Pixel coordinate grounding data:
──────────
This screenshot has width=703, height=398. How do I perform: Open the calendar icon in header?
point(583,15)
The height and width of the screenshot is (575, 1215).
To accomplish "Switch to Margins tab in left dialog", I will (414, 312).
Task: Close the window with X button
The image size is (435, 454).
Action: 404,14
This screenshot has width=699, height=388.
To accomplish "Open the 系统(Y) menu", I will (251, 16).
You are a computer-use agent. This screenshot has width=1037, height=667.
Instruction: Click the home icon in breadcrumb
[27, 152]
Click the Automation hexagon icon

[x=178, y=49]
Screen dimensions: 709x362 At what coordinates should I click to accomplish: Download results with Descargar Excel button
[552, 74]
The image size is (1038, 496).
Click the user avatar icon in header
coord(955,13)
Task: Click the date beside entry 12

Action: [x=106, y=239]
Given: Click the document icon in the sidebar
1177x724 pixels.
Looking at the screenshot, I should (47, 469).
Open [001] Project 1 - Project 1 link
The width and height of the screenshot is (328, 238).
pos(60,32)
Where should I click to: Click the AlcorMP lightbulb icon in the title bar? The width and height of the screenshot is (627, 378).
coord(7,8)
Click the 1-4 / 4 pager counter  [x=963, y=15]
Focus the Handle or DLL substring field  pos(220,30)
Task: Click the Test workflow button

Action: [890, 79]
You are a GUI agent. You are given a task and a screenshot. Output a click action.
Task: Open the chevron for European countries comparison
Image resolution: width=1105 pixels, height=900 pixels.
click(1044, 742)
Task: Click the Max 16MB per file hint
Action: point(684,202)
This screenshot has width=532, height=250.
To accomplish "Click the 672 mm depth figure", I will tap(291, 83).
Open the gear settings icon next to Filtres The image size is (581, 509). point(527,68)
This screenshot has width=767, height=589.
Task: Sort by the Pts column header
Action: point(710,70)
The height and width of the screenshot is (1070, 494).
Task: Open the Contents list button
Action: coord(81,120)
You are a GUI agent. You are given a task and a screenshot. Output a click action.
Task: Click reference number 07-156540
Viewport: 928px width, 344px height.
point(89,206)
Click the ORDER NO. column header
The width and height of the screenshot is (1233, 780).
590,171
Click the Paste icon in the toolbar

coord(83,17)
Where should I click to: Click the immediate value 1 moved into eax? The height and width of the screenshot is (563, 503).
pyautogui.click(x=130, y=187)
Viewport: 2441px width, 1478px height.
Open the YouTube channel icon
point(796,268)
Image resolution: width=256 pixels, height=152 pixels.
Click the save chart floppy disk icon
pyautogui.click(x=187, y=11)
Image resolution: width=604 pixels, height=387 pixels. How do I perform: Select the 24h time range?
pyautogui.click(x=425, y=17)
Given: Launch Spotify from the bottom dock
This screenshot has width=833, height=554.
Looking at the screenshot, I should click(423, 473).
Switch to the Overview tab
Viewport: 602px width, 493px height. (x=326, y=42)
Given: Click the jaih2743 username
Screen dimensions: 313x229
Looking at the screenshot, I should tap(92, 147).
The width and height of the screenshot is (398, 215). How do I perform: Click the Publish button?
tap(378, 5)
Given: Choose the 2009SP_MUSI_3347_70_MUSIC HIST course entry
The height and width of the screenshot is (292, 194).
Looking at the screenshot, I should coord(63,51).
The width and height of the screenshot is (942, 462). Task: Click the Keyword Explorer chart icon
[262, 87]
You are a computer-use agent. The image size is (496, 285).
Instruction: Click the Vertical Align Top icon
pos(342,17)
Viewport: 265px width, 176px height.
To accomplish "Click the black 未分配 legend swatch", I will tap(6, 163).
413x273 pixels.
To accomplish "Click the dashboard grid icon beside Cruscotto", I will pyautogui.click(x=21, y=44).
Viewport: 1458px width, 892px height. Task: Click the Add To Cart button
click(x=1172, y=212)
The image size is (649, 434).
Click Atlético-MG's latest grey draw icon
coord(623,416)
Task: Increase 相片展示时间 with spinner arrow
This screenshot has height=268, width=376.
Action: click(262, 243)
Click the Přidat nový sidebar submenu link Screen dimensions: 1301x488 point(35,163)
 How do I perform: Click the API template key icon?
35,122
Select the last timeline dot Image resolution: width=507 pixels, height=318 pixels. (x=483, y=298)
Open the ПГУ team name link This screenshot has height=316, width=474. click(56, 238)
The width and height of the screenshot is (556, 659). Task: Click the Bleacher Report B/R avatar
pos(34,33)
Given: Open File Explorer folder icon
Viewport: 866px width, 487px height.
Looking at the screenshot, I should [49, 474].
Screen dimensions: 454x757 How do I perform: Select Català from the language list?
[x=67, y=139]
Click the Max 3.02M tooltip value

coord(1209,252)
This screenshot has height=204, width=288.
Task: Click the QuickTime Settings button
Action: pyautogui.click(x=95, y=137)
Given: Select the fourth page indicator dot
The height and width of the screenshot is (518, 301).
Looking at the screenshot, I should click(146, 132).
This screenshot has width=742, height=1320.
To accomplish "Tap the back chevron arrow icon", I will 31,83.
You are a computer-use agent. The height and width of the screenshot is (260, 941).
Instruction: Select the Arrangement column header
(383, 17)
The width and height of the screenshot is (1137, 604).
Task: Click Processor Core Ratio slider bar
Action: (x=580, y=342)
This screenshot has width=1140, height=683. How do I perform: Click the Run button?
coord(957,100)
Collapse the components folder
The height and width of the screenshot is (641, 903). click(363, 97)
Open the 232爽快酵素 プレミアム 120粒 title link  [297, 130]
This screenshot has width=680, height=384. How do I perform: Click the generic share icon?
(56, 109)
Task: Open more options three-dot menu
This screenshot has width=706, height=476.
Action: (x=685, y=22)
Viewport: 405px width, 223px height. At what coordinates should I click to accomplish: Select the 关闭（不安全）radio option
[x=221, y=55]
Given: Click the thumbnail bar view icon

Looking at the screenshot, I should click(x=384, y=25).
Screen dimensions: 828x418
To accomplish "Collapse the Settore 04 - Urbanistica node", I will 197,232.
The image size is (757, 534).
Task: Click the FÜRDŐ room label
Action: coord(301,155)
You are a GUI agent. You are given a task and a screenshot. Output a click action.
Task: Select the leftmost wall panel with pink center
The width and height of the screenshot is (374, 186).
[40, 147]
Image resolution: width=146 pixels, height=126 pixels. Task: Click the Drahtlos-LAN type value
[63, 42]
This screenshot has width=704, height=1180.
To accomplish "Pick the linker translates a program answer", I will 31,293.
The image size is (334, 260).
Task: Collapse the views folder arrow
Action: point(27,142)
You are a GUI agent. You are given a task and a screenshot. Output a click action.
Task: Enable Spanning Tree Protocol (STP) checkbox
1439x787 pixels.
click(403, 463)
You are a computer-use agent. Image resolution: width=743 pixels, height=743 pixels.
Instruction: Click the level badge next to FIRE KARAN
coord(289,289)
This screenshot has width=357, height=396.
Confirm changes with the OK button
──────────
# PROBLEM STATEMENT
Produce a verbatim copy of each record above.

# ANSWER SECTION
This screenshot has width=703, height=398. How do I perform: Open the calendar icon in header?
point(583,15)
The height and width of the screenshot is (575, 1215).
To accomplish "Switch to Margins tab in left dialog", I will (414, 312).
Task: Close the window with X button
The image size is (435, 454).
Action: 404,14
This screenshot has width=699, height=388.
To accomplish "Open the 系统(Y) menu", I will (251, 16).
You are a computer-use agent. This screenshot has width=1037, height=667.
Instruction: Click the home icon in breadcrumb
[27, 152]
Click the Automation hexagon icon

[x=178, y=49]
Screen dimensions: 709x362 At what coordinates should I click to accomplish: Download results with Descargar Excel button
[552, 74]
The image size is (1038, 496).
Click the user avatar icon in header
coord(955,13)
Task: Click the date beside entry 12

Action: [x=106, y=239]
Given: Click the document icon in the sidebar
1177x724 pixels.
Looking at the screenshot, I should (47, 469).
Open [001] Project 1 - Project 1 link
The width and height of the screenshot is (328, 238).
pos(60,32)
Where should I click to: Click the AlcorMP lightbulb icon in the title bar? The width and height of the screenshot is (627, 378).
coord(7,8)
Click the 1-4 / 4 pager counter  [x=963, y=15]
Focus the Handle or DLL substring field  pos(220,30)
Task: Click the Test workflow button

Action: [890, 79]
You are a GUI agent. You are given a task and a screenshot. Output a click action.
Task: Open the chevron for European countries comparison
Image resolution: width=1105 pixels, height=900 pixels.
click(1044, 742)
Task: Click the Max 16MB per file hint
Action: point(684,202)
This screenshot has width=532, height=250.
To accomplish "Click the 672 mm depth figure", I will tap(291, 83).
Open the gear settings icon next to Filtres The image size is (581, 509). point(527,68)
This screenshot has width=767, height=589.
Task: Sort by the Pts column header
Action: point(710,70)
The height and width of the screenshot is (1070, 494).
Task: Open the Contents list button
Action: coord(81,120)
You are a GUI agent. You are given a task and a screenshot. Output a click action.
Task: Click reference number 07-156540
Viewport: 928px width, 344px height.
point(89,206)
Click the ORDER NO. column header
The width and height of the screenshot is (1233, 780).
590,171
Click the Paste icon in the toolbar

coord(83,17)
Where should I click to: Click the immediate value 1 moved into eax? The height and width of the screenshot is (563, 503).
pyautogui.click(x=130, y=187)
Viewport: 2441px width, 1478px height.
Open the YouTube channel icon
point(796,268)
Image resolution: width=256 pixels, height=152 pixels.
Click the save chart floppy disk icon
pyautogui.click(x=187, y=11)
Image resolution: width=604 pixels, height=387 pixels. How do I perform: Select the 24h time range?
pyautogui.click(x=425, y=17)
Given: Launch Spotify from the bottom dock
This screenshot has width=833, height=554.
Looking at the screenshot, I should click(423, 473).
Switch to the Overview tab
Viewport: 602px width, 493px height. (x=326, y=42)
Given: Click the jaih2743 username
Screen dimensions: 313x229
Looking at the screenshot, I should tap(92, 147).
The width and height of the screenshot is (398, 215). How do I perform: Click the Publish button?
tap(378, 5)
Given: Choose the 2009SP_MUSI_3347_70_MUSIC HIST course entry
The height and width of the screenshot is (292, 194).
Looking at the screenshot, I should coord(63,51).
The width and height of the screenshot is (942, 462). Task: Click the Keyword Explorer chart icon
[262, 87]
You are a computer-use agent. The image size is (496, 285).
Instruction: Click the Vertical Align Top icon
pos(342,17)
Viewport: 265px width, 176px height.
To accomplish "Click the black 未分配 legend swatch", I will tap(6, 163).
413x273 pixels.
To accomplish "Click the dashboard grid icon beside Cruscotto", I will pyautogui.click(x=21, y=44).
Viewport: 1458px width, 892px height. Task: Click the Add To Cart button
click(x=1172, y=212)
The image size is (649, 434).
Click Atlético-MG's latest grey draw icon
coord(623,416)
Task: Increase 相片展示时间 with spinner arrow
This screenshot has height=268, width=376.
Action: click(262, 243)
Click the Přidat nový sidebar submenu link Screen dimensions: 1301x488 point(35,163)
 How do I perform: Click the API template key icon?
35,122
Select the last timeline dot Image resolution: width=507 pixels, height=318 pixels. (x=483, y=298)
Open the ПГУ team name link This screenshot has height=316, width=474. click(56, 238)
The width and height of the screenshot is (556, 659). Task: Click the Bleacher Report B/R avatar
pos(34,33)
Given: Open File Explorer folder icon
Viewport: 866px width, 487px height.
Looking at the screenshot, I should [49, 474].
Screen dimensions: 454x757 How do I perform: Select Català from the language list?
[x=67, y=139]
Click the Max 3.02M tooltip value

coord(1209,252)
This screenshot has height=204, width=288.
Task: Click the QuickTime Settings button
Action: pyautogui.click(x=95, y=137)
Given: Select the fourth page indicator dot
The height and width of the screenshot is (518, 301).
Looking at the screenshot, I should click(146, 132).
This screenshot has width=742, height=1320.
To accomplish "Tap the back chevron arrow icon", I will 31,83.
You are a computer-use agent. The height and width of the screenshot is (260, 941).
Instruction: Select the Arrangement column header
(383, 17)
The width and height of the screenshot is (1137, 604).
Task: Click Processor Core Ratio slider bar
Action: (x=580, y=342)
This screenshot has width=1140, height=683. How do I perform: Click the Run button?
coord(957,100)
Collapse the components folder
The height and width of the screenshot is (641, 903). click(363, 97)
Open the 232爽快酵素 プレミアム 120粒 title link  [297, 130]
This screenshot has width=680, height=384. How do I perform: Click the generic share icon?
(56, 109)
Task: Open more options three-dot menu
This screenshot has width=706, height=476.
Action: (x=685, y=22)
Viewport: 405px width, 223px height. At what coordinates should I click to accomplish: Select the 关闭（不安全）radio option
[x=221, y=55]
Given: Click the thumbnail bar view icon

Looking at the screenshot, I should click(x=384, y=25).
Screen dimensions: 828x418
To accomplish "Collapse the Settore 04 - Urbanistica node", I will 197,232.
The image size is (757, 534).
Task: Click the FÜRDŐ room label
Action: coord(301,155)
You are a GUI agent. You are given a task and a screenshot. Output a click action.
Task: Select the leftmost wall panel with pink center
The width and height of the screenshot is (374, 186).
[40, 147]
Image resolution: width=146 pixels, height=126 pixels. Task: Click the Drahtlos-LAN type value
[63, 42]
This screenshot has width=704, height=1180.
To accomplish "Pick the linker translates a program answer", I will 31,293.
The image size is (334, 260).
Task: Collapse the views folder arrow
Action: point(27,142)
You are a GUI agent. You are given a task and a screenshot. Output a click action.
Task: Enable Spanning Tree Protocol (STP) checkbox
1439x787 pixels.
click(403, 463)
You are a computer-use agent. Image resolution: width=743 pixels, height=743 pixels.
Instruction: Click the level badge next to FIRE KARAN
coord(289,289)
This screenshot has width=357, height=396.
Confirm changes with the OK button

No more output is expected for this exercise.